Figure 4: — Covariate effects on baseline human-to-human transmission rates ( $γ_{H 1}^{(v)}$ and $γ_{H 2}^{(v)}$ ) for EV71 (solid) and CA16 (dashed). The background histograms in gray represent distributions of the corresponding covariates. Presented are posterior means (solid or dashed) and 95% credible intervals (dotted) of risk ratios ( $e^{η_{H}^{(v)}}$ ).

Spatial heterogeneity in baseline human-to-human transmissibility unexplained by covariates was shown in Fig. S23 by province-level random effects. Fujian Province, the east tip of southern China, had the highest baseline transmissibility for both EV71 and CA16, followed by Hunan for EV71 and Guangdong for CA16. The lowest baseline transmissibility was observed in Guangxi for EV71 and in Jiangxi for CA16. Posterior means of covariate-adjusted effective incidence rates, $λ_{i t}^{(v)} s$ , were averaged over the year and mapped in Fig. S24 (right) at the prefecture level, together with annual averages of posterior means of $Y_{i t}^{(v +)} s$ (middle) and empirically imputed $Y_{i t}^{(v +)} s$ (left). The empirical imputation of $Y_{i t}^{(v s)}$ was implemented by multiplying $Y_{i t}^{(+ s)}$ with the observed proportion of pathogen v among all lab-tested cases of severity category s, with the same aggregation as used by the model. As expected, the posterior means of $λ_{i t}^{(v)} s$ and $Y_{i t}^{(v +)} s$ are very close to each other, and both are similar to the empirically imputed $Y_{i t}^{(v +)} s$ .

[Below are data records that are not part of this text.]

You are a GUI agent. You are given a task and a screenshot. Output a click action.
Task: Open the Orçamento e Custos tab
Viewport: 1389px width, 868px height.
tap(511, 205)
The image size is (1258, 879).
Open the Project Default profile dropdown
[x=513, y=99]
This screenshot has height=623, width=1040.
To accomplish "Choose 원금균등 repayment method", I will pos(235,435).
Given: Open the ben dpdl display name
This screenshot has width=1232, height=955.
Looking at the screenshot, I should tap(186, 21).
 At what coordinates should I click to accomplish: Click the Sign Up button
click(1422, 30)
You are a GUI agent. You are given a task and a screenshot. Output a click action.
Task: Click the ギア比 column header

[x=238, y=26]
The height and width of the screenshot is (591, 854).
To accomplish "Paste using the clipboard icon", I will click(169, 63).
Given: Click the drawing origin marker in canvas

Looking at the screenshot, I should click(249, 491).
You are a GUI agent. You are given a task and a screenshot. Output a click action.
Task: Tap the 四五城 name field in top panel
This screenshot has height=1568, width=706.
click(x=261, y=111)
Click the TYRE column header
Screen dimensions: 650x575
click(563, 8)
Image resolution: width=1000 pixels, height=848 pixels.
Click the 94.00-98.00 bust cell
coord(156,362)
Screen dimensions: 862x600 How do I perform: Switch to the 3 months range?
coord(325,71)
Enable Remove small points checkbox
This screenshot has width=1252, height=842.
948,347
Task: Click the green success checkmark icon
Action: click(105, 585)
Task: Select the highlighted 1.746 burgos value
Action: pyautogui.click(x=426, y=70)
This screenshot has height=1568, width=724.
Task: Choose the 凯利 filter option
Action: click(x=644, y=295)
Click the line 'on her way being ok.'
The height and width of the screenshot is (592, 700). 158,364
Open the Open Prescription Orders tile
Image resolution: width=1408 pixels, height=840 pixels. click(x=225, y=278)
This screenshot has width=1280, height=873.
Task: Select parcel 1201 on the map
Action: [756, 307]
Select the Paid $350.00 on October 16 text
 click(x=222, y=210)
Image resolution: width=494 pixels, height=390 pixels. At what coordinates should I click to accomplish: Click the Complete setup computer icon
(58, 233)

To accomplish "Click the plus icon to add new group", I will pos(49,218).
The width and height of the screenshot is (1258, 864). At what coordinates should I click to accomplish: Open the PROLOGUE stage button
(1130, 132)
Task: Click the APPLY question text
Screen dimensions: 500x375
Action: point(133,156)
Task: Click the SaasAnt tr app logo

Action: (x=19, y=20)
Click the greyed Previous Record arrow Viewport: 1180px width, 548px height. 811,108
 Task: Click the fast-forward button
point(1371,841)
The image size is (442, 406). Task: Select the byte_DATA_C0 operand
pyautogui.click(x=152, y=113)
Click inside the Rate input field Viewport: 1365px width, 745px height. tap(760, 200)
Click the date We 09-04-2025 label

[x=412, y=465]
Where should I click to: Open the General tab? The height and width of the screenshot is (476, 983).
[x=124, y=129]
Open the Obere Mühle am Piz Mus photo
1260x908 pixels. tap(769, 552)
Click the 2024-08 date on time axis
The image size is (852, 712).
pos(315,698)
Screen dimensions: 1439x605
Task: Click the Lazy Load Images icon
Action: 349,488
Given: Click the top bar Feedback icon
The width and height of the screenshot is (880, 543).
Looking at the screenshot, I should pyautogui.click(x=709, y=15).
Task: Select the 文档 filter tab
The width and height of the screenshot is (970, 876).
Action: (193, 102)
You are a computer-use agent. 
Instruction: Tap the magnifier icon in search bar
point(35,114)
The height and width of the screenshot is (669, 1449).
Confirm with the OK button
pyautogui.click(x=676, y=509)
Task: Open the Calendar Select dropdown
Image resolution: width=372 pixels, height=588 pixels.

The temporal trends in baseline human-to-human transmissibility unexplained by co-variates were shown in Fig. S25 for each type of pathogen, where a bimodal seasonality was shared by all pathogens. The first peak occurred near weeks 11–12, corresponding to early March when the empirically imputed pathogen-specific epidemic curves grew exponentially. The second peak of human-to-human transmissibility appeared near week 45, corresponding to early November, which was actually after the second peak in the empirical epidemic curves. This gap is likely a result of synergy of both local variation in the epidemics and covariate adjustment. Taking CA16 as an example, Fujian province had its second epidemic peak at week 50, much delayed than week 40 in Guangdong (Fig. S26). Meanwhile, the interquartile range of temperatures in early November (14 – 23°C) were less suitable for transmission than that (24.5 – 29°C) in mid-September (week 37-38), according to Figs. 3 and 4. Together, they suggest a late fall peak in the temporal effect best explains the winter peak of CA16 cases (Fig. S25). The posterior means of $λ_{i t}^{(v)} s$ were averaged over all prefectures and plotted over time for each province and each pathogen (blue) in Fig. S26, together with averages of posterior means of $Y_{i t}^{(v +)} s$ (gray) and empirically imputed $Y_{i t}^{(v +)} s$ (red). As with the spatial patterns, consistency was observed between model-based $λ_{i t}^{(v)} s$ and $Y_{i t}^{(v +)} s$ . Empirically imputed $Y_{i t}^{(v +)} s$ followed similar patterns with occasional departures from the smoother model-fitted patterns at some weeks, indicating that the current model fits the data reasonably well.

6. Discussion

We proposed a Bayesian framework for analyzing surveillance data of infectious diseases with sparse laboratory validation set and assessed the identifiability of key parameters related to transmissibility and pathogenicity. Even under a very low overall lab-validation proportion of 2%, pathogen-specific human-to-human transmission rates, probabilities of severe disease, and associated covariate effects can be accurately estimated in the simulations. In our application, covariate effects on environment-to-human transmission risk are the least identifiable. For most infectious pathogens with both human-to-human and environment-mediated transmission routes, the latter is usually relatively low and dominated by the former during epidemics, leading to the difficulty in estimating the latter as has been previously recognized by Eisenberg et al. (2013) and also shown in our simulation studies. Explicit measurement of environmental exposure levels could mitigate this difficulty but is often not feasible due to detection limit or logistic constraints. In such cases, a simplified environmental transmission component is modeled to account for data variation unexplained by human-to-human transmission rather than to draw reliable inference on risk factors associated with environment-to-human transmission.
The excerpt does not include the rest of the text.